The new label on sunscreen - where the manufacturer uses terms like broad spectrum and includes the SPF factor - may also say that the product protects against skin cancer and early skin aging.  The reason the manufacturers can make this claim (as long as its SPF greater that 15 and broad spectrum) is because the company has to provide scientific evidence to the FDA that the product offers broad spectrum protection and spf 15 or higher, and those two factors have been empirically tested in regards to the protection they offer against skin cancer and early skin aging (think wrinkles). 

In addition, the label will now tell you how long you can wear the sunscreen while swimming or sweating before the sunscreen needs to be reapplied.  In other words, the sunscreen can be water resistant, but that declaration has to come with a time frame that has been tested.

The issue of  whether or not SPF protection over 50 is possible, has not been resolved, nor has the issue about spray-on sunscreens (they may not cover the body completely and may have toxic fumes).  However, any sunscreen with SPF under 15 has to have a warning that it does NOT protect you from either sun damage or skin cancer.  

I echo the sentiments of many others when I say, use lotion not spray, choose between SPF 30 and 50 and reapply every two hours, but I add this caveat.. . unless you are employed as an outside worker, 2 hours of direct sun a day is bordering on too much.  You need more than sunscreen  - long sleeves, hats, sunglasses for example.

I ran out of my sunscreen last weekend.  I had the spray-on kind, but after reading that the concerns about the fumes and full body protection continue, I opted for a lotion this time.  I agree that SPF 30 is sufficient.  I did choose a product with the SCF Recommendation Active.  Here are photos of my label.  Notice the information about how long this lotion is expected to protect me.

You can see the broad spectrum and SPF declarations and that this lotion is water resistant with the 80 minutes in parenthesis.  I have read that it might be a good idea to avoid oxybenzone, so I like that this product is free of it.  (Oxybenzone may have endocrine effects (related to hormone secretion/disruption)).  I later noticed that this compound is in the sunscreen lotion I recently purchased for my face.

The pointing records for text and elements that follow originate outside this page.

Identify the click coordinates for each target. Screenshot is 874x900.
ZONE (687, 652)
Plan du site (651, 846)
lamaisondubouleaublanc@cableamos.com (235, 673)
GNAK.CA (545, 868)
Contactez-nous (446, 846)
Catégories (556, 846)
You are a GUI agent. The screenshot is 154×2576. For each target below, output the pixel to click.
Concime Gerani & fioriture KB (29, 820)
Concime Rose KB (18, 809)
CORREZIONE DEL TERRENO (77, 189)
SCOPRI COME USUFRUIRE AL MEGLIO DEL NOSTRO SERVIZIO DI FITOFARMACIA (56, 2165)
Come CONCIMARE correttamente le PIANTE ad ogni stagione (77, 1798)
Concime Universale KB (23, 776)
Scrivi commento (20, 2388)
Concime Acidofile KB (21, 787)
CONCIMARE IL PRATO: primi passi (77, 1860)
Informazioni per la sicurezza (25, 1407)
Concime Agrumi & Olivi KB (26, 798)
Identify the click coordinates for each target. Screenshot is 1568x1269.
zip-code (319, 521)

This  bothers me.  However, there is no scientific consensus on oxybenzone risks and               many dermatologist still                                                                       recommend it.  Read more here and here.)

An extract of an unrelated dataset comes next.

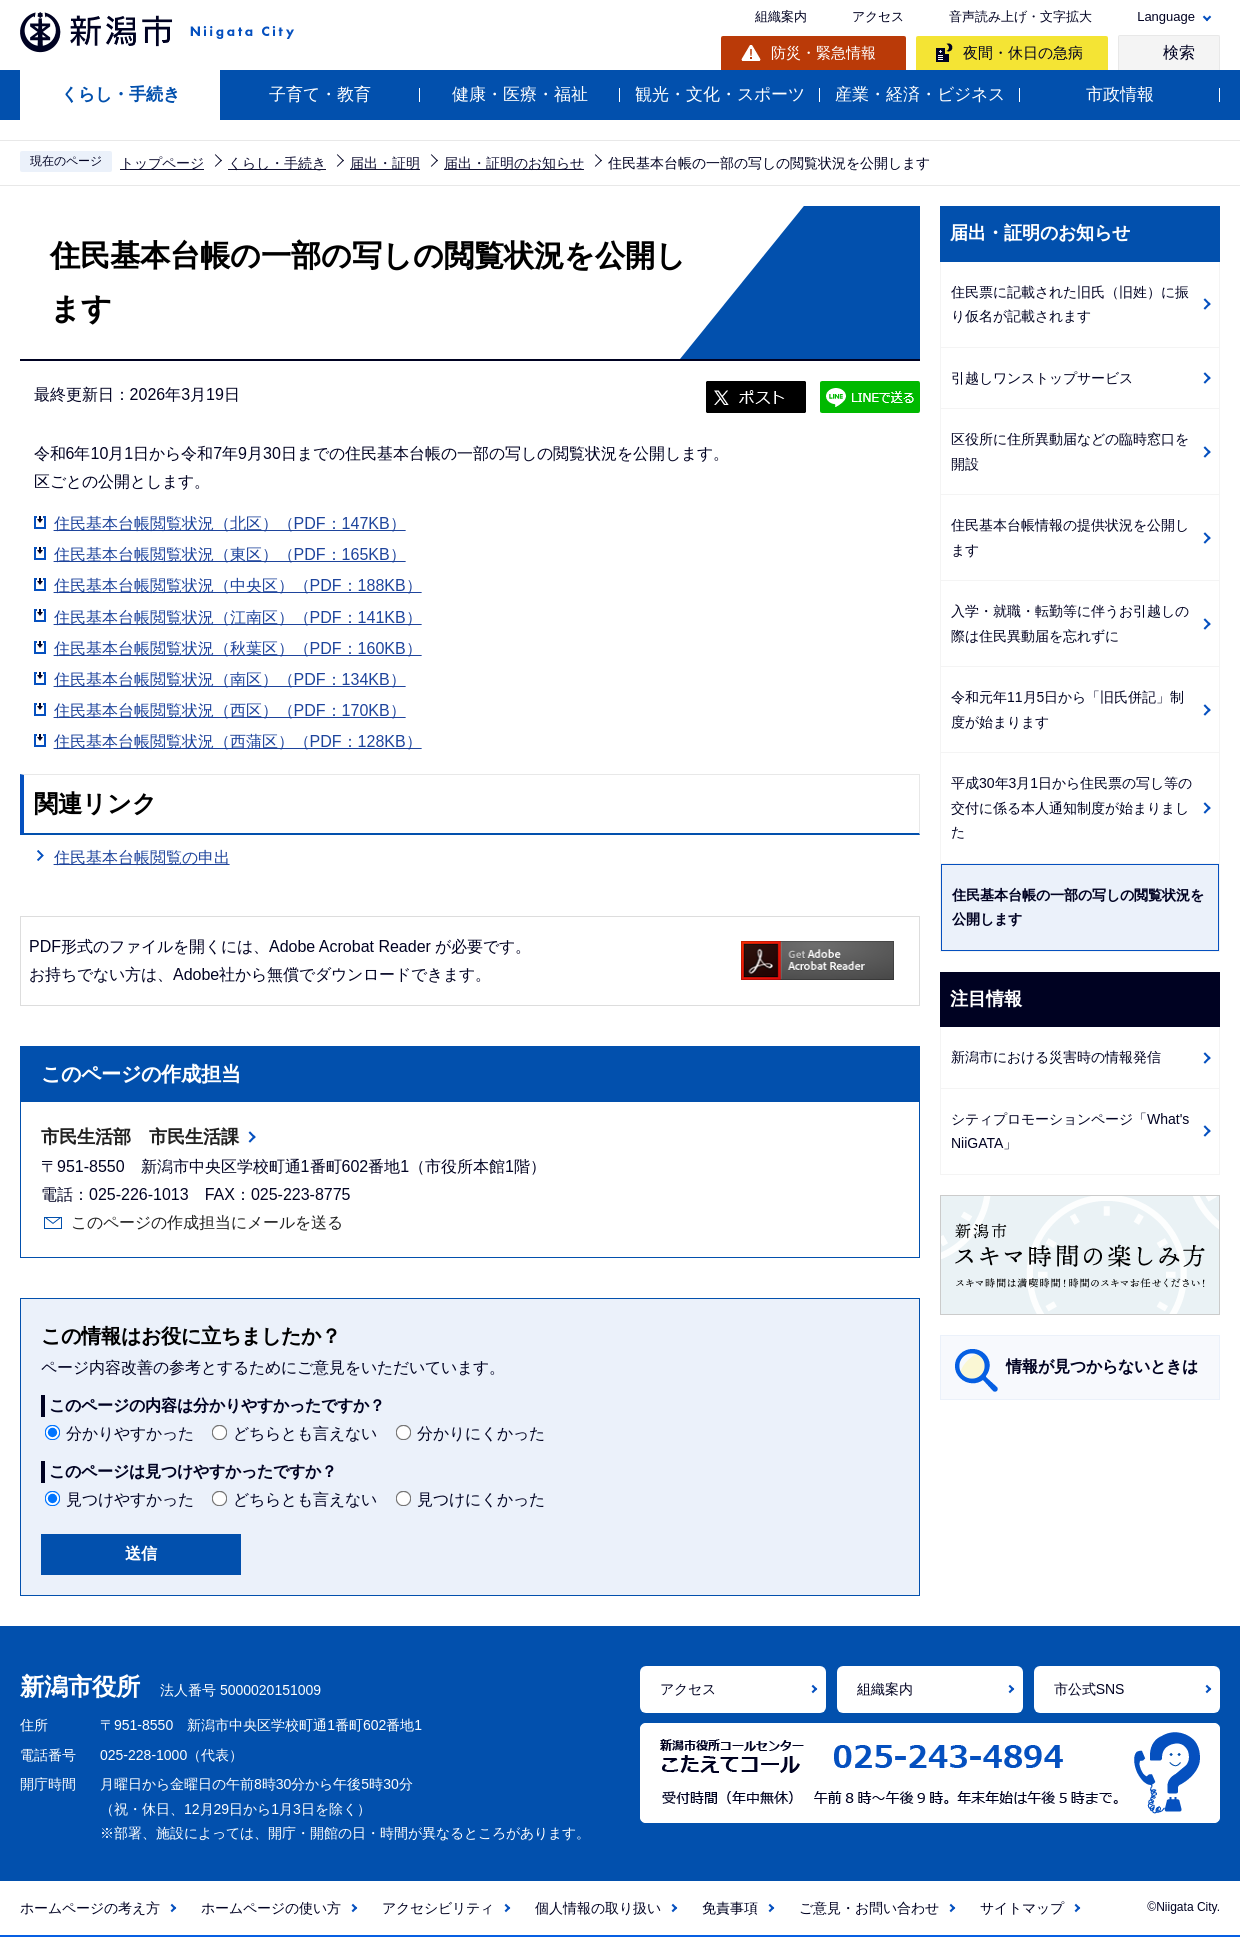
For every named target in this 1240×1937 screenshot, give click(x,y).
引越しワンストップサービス (1042, 378)
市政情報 (1120, 94)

The SCF seal is on the back of the bottle.  In the section that begins, Sun Protection Measures, is the language about sun exposure and risk for cancer and early skin aging and how products with broad spectrum and spf + 15 can protect against this risk.

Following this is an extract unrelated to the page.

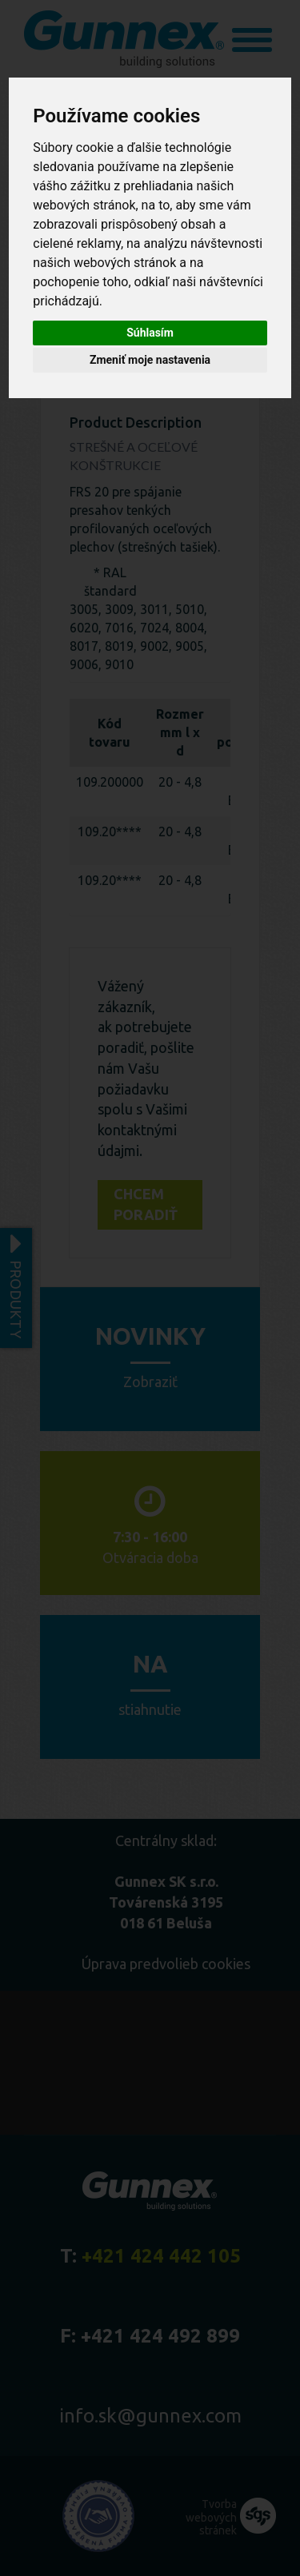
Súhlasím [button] (150, 332)
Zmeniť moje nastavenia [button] (150, 359)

*Epstein, J. H. (1983). Photocarcinogenesis, skin cancer, and aging. Journal of the American Academy of Dermatology, 9(4), 487-502.

**I read in a newspaper article that the companies who wish to submit their product information for a test to receive the SCF seal, must pay a fee or make a donation.  I do not know if that is true, but I have emailed a contact person at the SCF to find out. Meanwhile, the other information about broad spectrum and SPF language is by law and regulated by the FDA.